Lines from the one with "Image resolution: width=669" to the end of the material, both included: print them exactly and print nothing else. Omit the pictures.

---------------

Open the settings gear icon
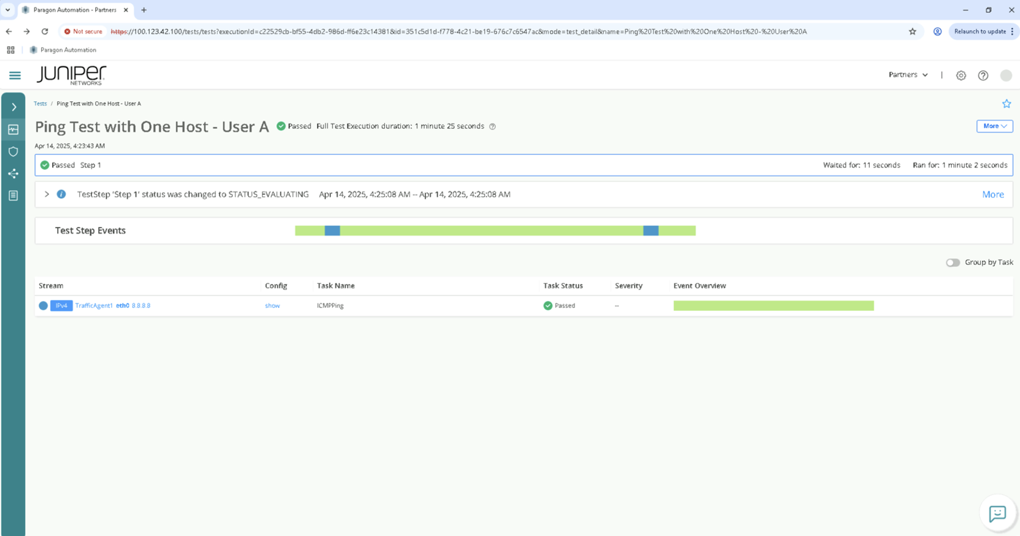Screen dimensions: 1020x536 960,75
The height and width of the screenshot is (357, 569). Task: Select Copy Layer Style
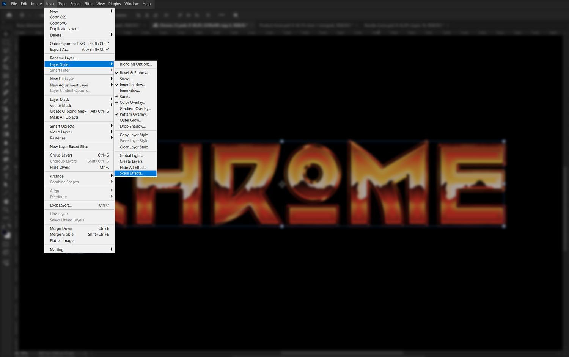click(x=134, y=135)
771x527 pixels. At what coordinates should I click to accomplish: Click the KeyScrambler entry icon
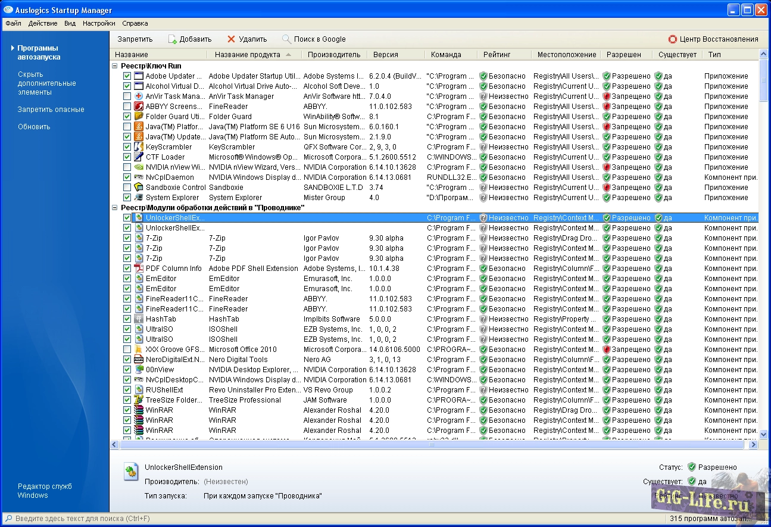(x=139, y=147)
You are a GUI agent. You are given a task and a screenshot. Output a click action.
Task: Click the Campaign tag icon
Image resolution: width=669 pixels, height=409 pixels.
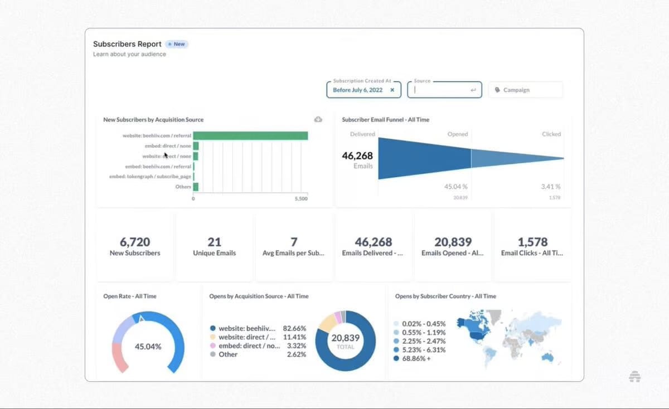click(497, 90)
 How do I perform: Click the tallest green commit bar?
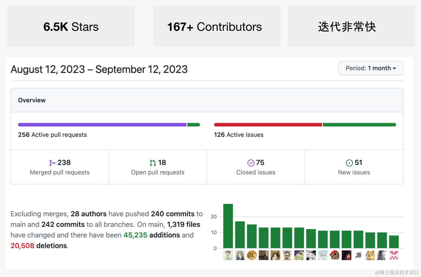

---------------

▶ [SOLUTION]:
Image resolution: width=669 pixels, height=409 pixels.
click(497, 90)
 How do I perform: Click the tallest green commit bar?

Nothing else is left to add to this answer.